During an interview on 11/6/2024 at 3:00 PM, the Medical-Surgical Manager (Med-Surg Manager) was asked if the hospital provided the training that RN #1 had requested. The Med-Surg Manager stated, "...No...they [staff] have access to the training...we prefer them to do it during the work hours...he has access to the training when needed..." The Med-Surg Manager was asked what the hospital did to protect the patient during the investigation and was RN #1's assignment changed. The Med-Surg Manager stated, "...I have to look at the patients' records...I know we reassign in different situations..." The Med-Surg Manager was asked if an occurrence report was completed and the physician notified. The Med-Surg Manager confirmed there was no occurrence report completed and no documentation the physician was notified of the incident. The Med-Surg Manager was asked if Patient #10 was assessed during and after the incident with RN #1. The Med-Surg Manager confirmed she did go and see the patient but have no documentation the patient was assessed or examined. The Med-Surg Manager asked if the allegation of abuse was reported to the state. The Med-Surg Manager stated, "...No, I reported it to my chain of command and CNO [Chief Nursing Officer]. The Med-Surg Manager was asked if she felt she did a thorough investigation of the allegation of abuse. The Med-Surg Manager stated, "...Yes ma'am...I can see there are things...that could be improved upon with my investigation..."

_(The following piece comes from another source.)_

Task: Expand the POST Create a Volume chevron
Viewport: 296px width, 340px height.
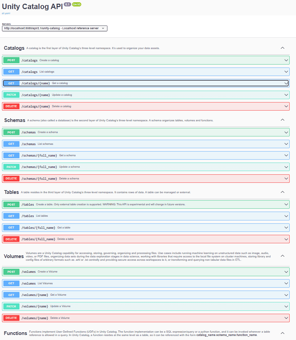Action: tap(286, 272)
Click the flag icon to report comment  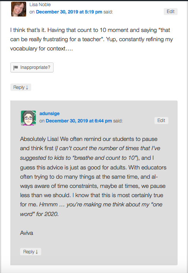pos(16,67)
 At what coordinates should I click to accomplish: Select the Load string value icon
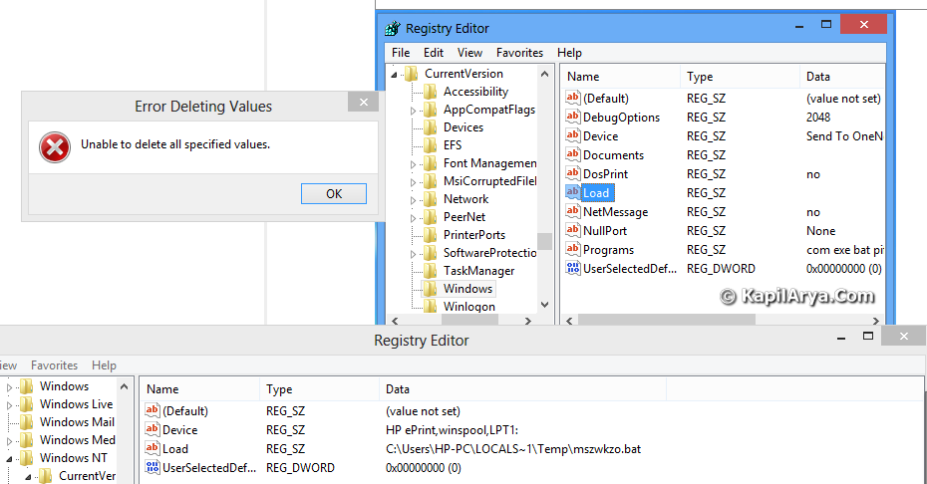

The hospital failed to ensure Patient #10's rights were protected during the investigation, failed to initiate, and completed an occurrence report, and failed to ensure Administration fully investigated the alleged allegation of abuse identified by direct care staff on 8/5/2024. The hospital was unable to provide documentation the patient was immediately assessed for evidence of abuse, the physician was notified, and that follow-up care was provided. The hospital failed to provide training to RN #1 post incident that accrued on 8/5/2024.